• Problem to work on
Retype the lines below exactly, from the one that contains "Given: Click the Bookmarks ribbon icon" through the last, and leave every picture out.

• Exercise input

==================================================

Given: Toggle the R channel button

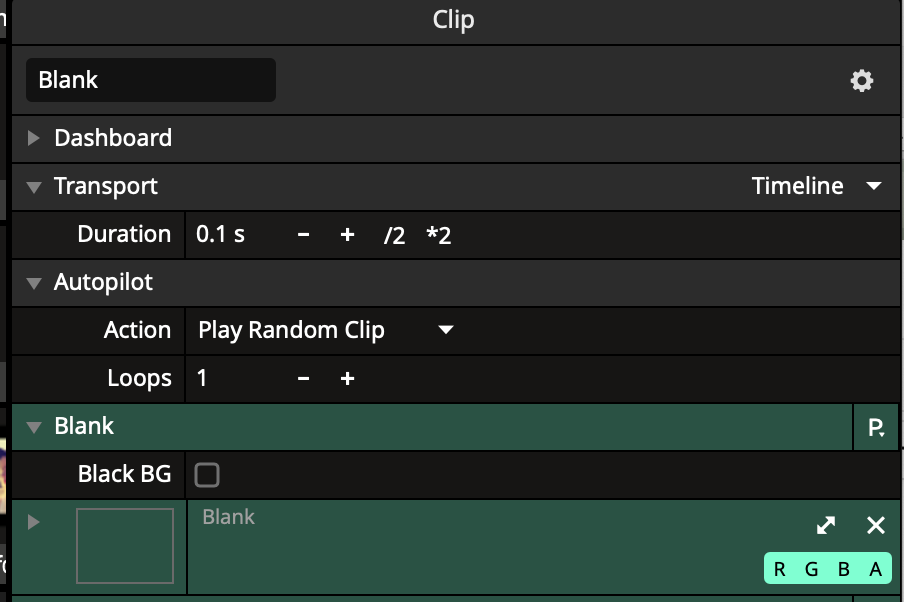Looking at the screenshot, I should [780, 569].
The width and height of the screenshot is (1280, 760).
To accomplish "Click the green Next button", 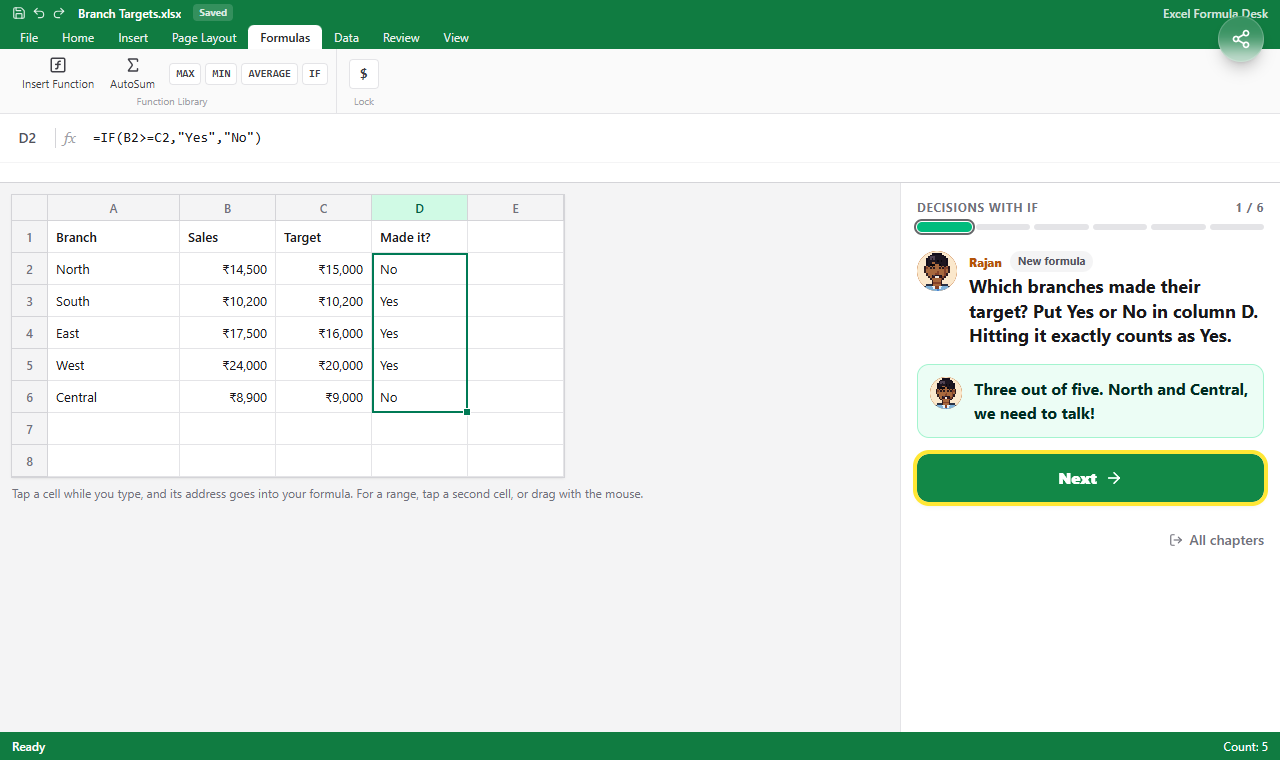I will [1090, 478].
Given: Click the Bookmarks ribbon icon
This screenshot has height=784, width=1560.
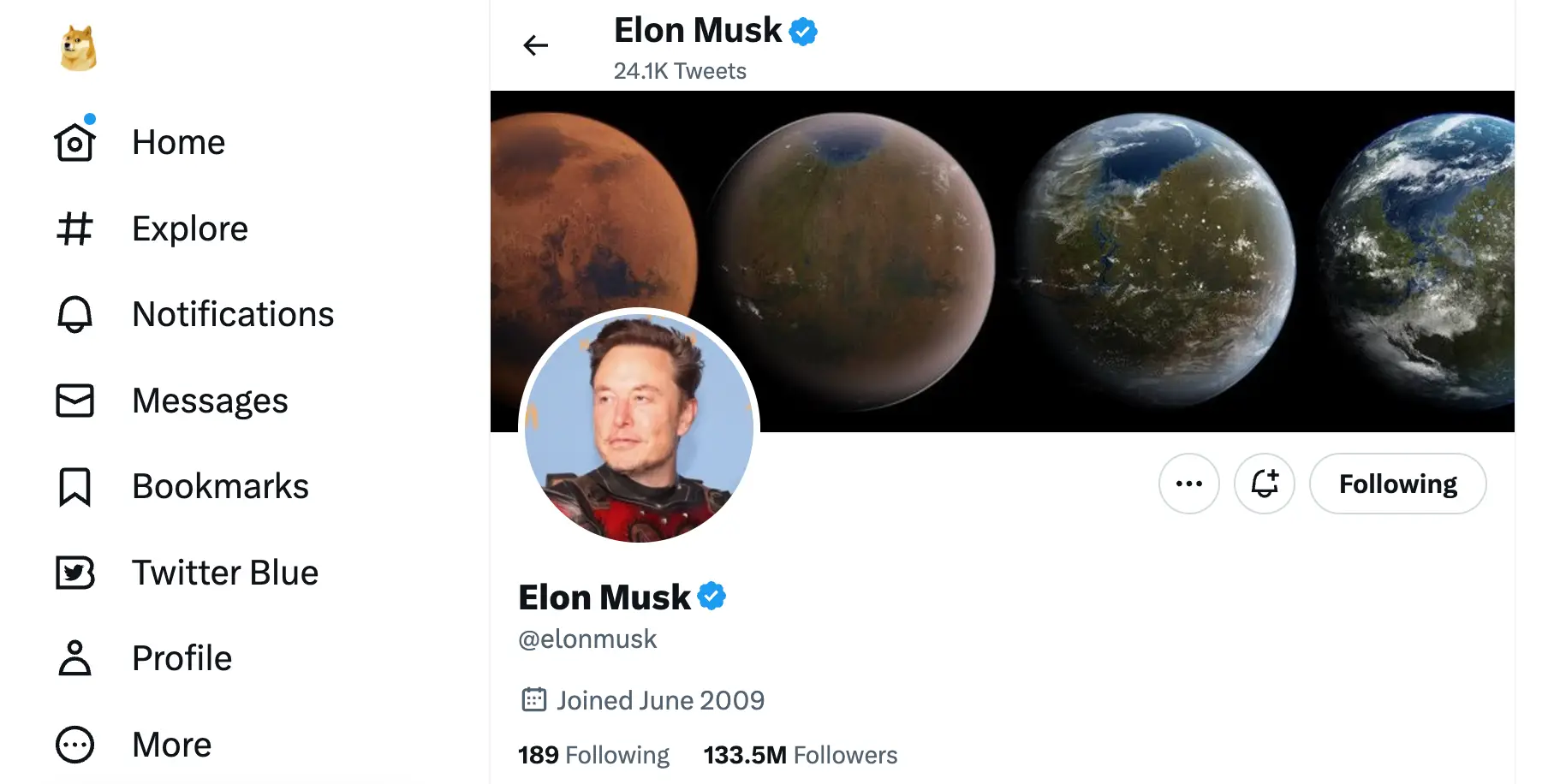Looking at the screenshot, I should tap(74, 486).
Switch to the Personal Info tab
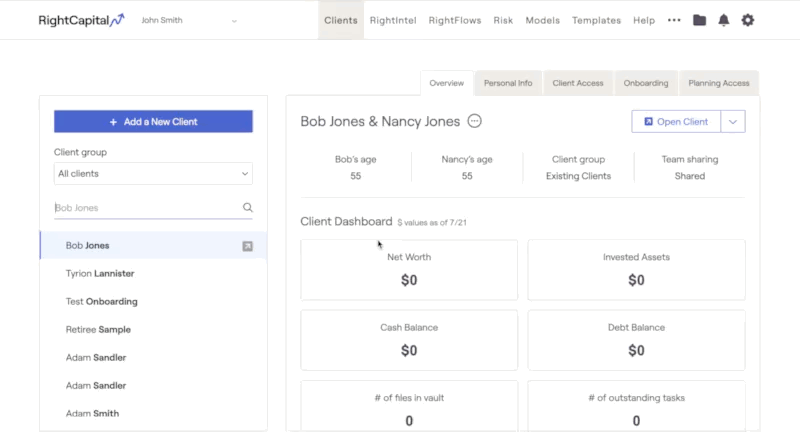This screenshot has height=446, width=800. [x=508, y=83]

==================================================

• Task solution
Given: Click the Bookmarks ribbon icon
This screenshot has height=784, width=1560.
Looking at the screenshot, I should tap(74, 486).
Switch to the Personal Info tab
This screenshot has height=446, width=800. [x=508, y=83]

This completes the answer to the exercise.